[To do]
Recast the items below as a two-column CSV with the headers "query" and "location". Give one row per item, putting its text and its answer each in a single quoted field, replacing line breaks with spaces, and leaving the pictures out.

━━━ Material provided ━━━

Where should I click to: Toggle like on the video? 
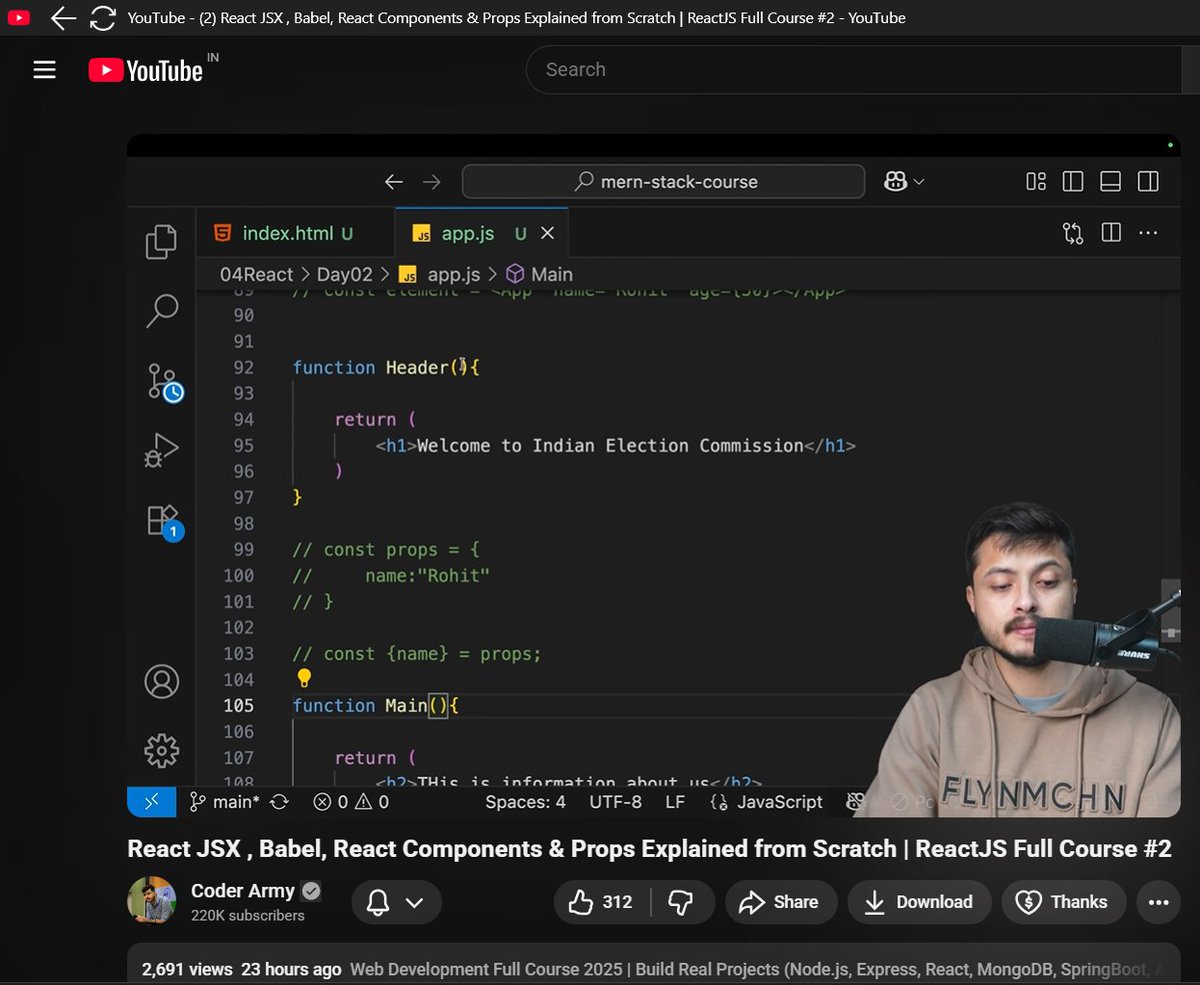click(x=586, y=901)
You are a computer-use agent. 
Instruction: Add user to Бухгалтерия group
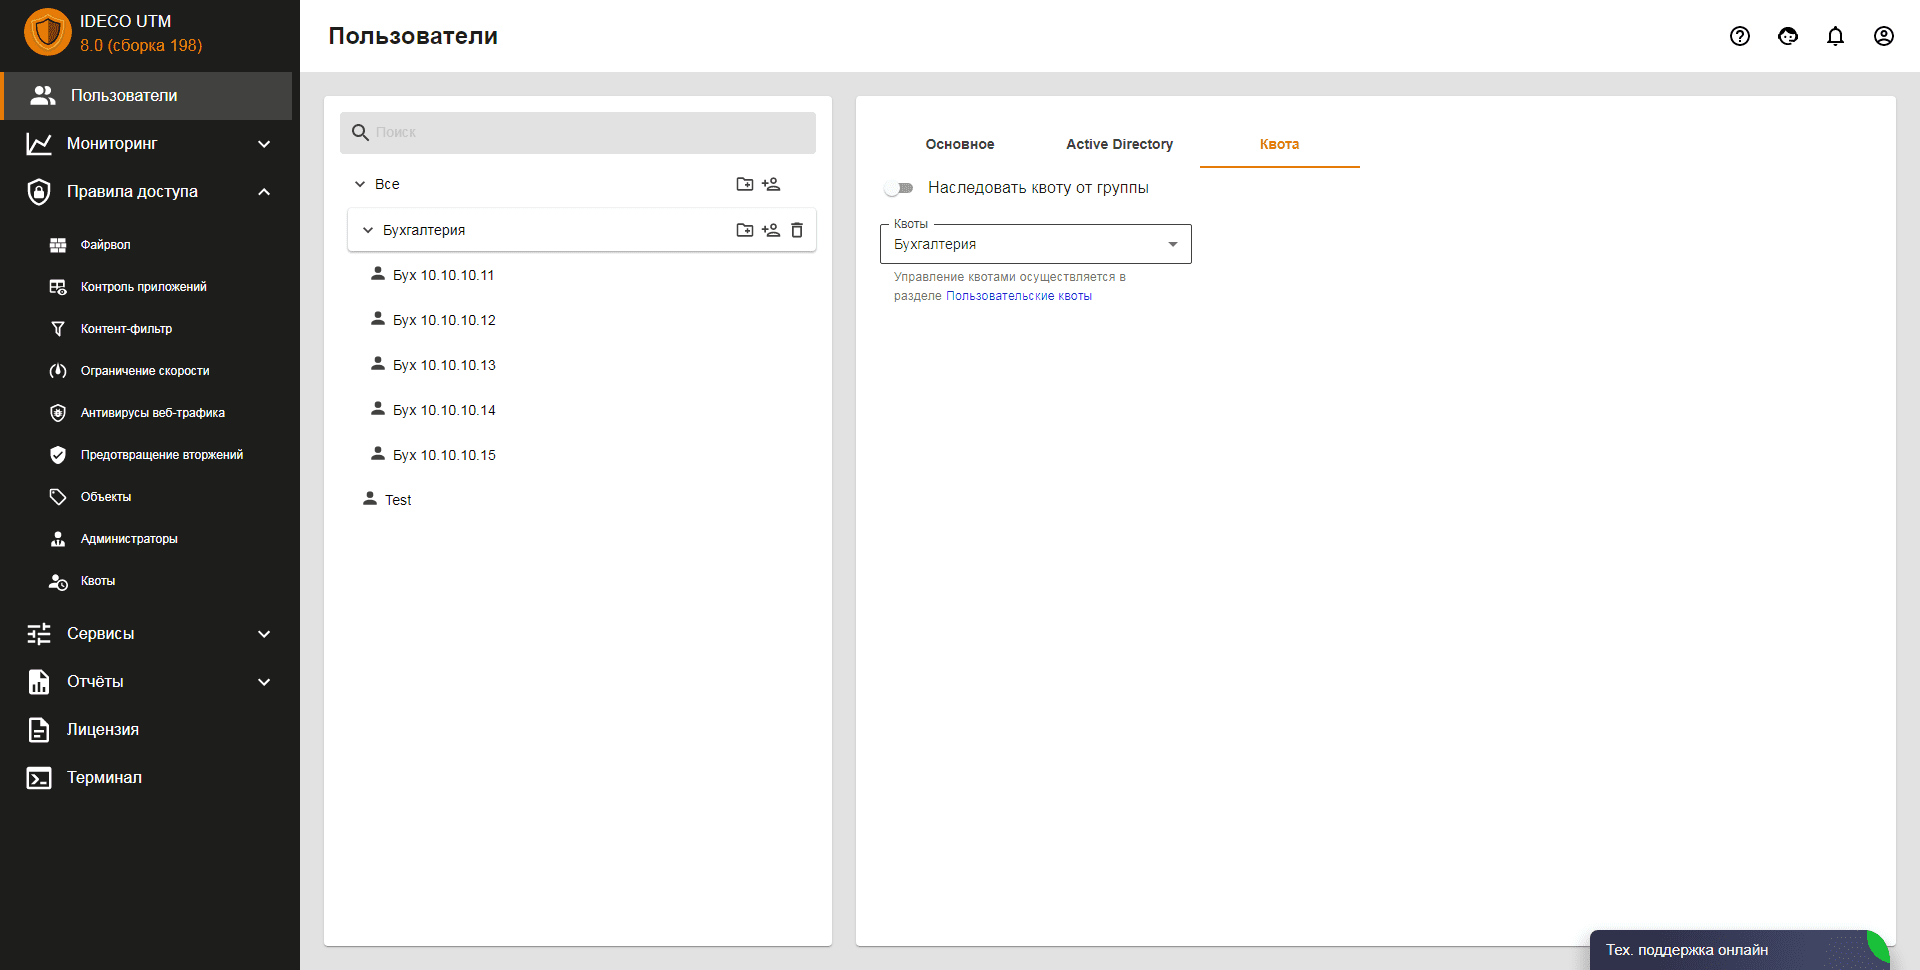[x=771, y=230]
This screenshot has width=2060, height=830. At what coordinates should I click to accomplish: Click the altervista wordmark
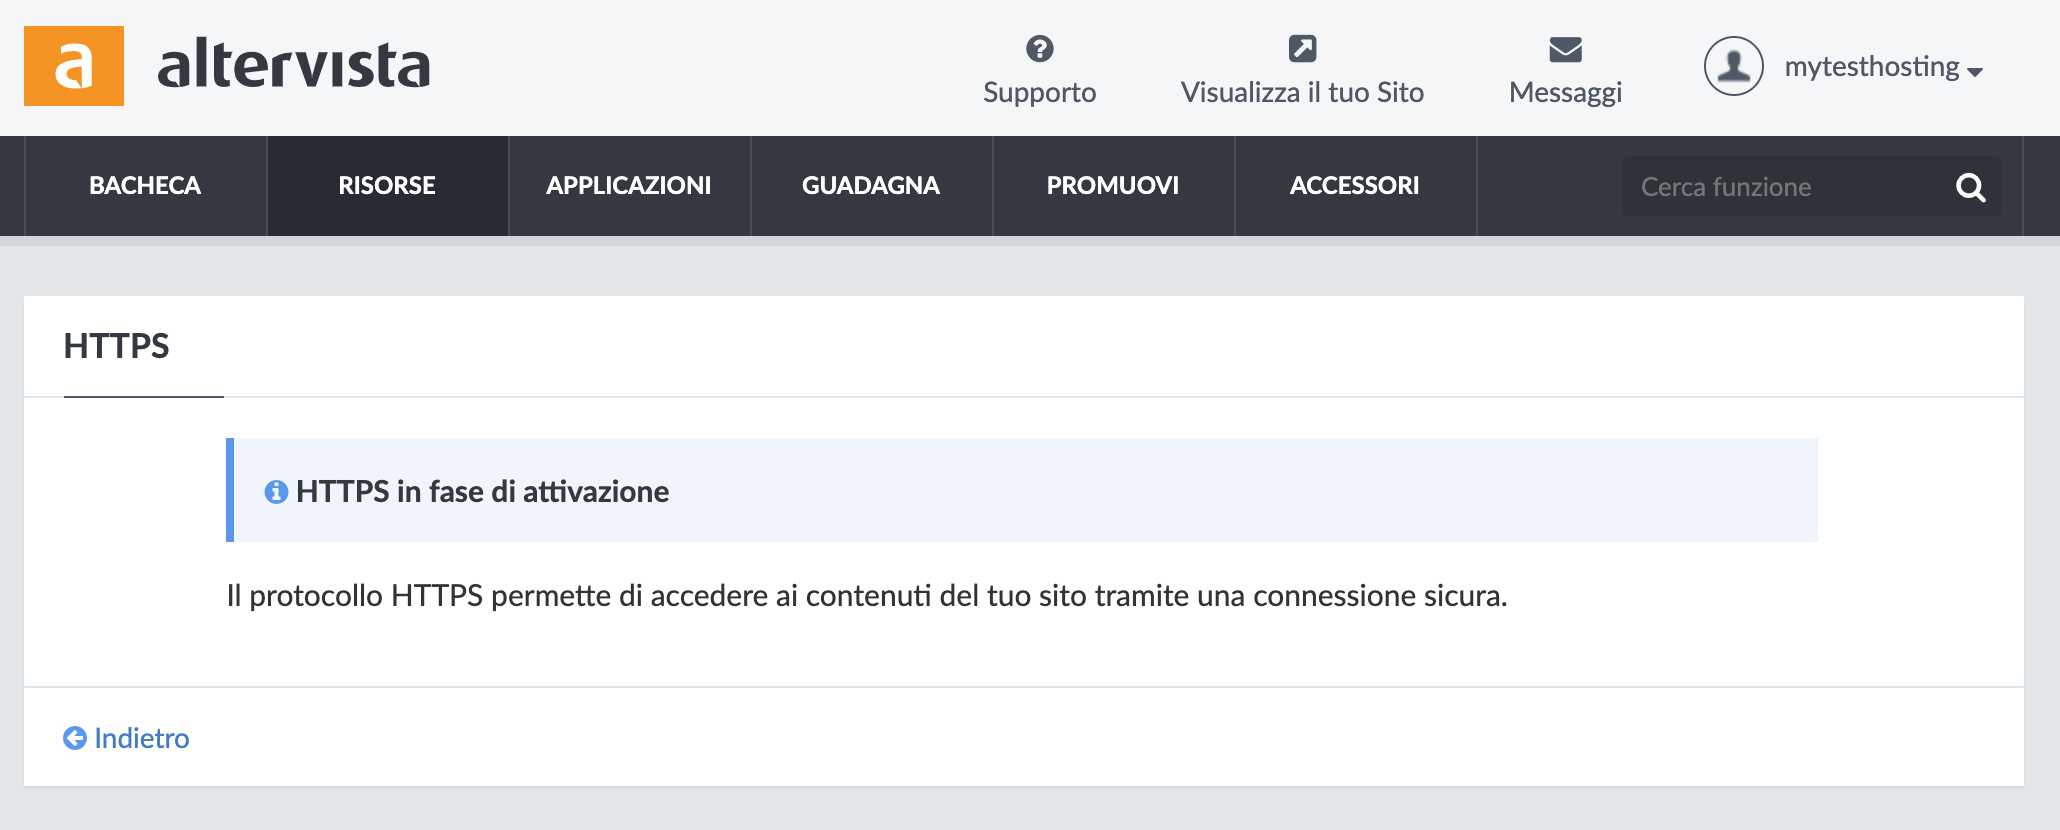[294, 65]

━━━

[Answer in full]
query,location
"Where should I click to: Toggle like on the video?","click(x=586, y=901)"
"You are a computer-use agent. Instruction: Add user to Бухгалтерия group","[x=771, y=230]"
"This screenshot has width=2060, height=830. At what coordinates should I click to accomplish: Click the altervista wordmark","[294, 65]"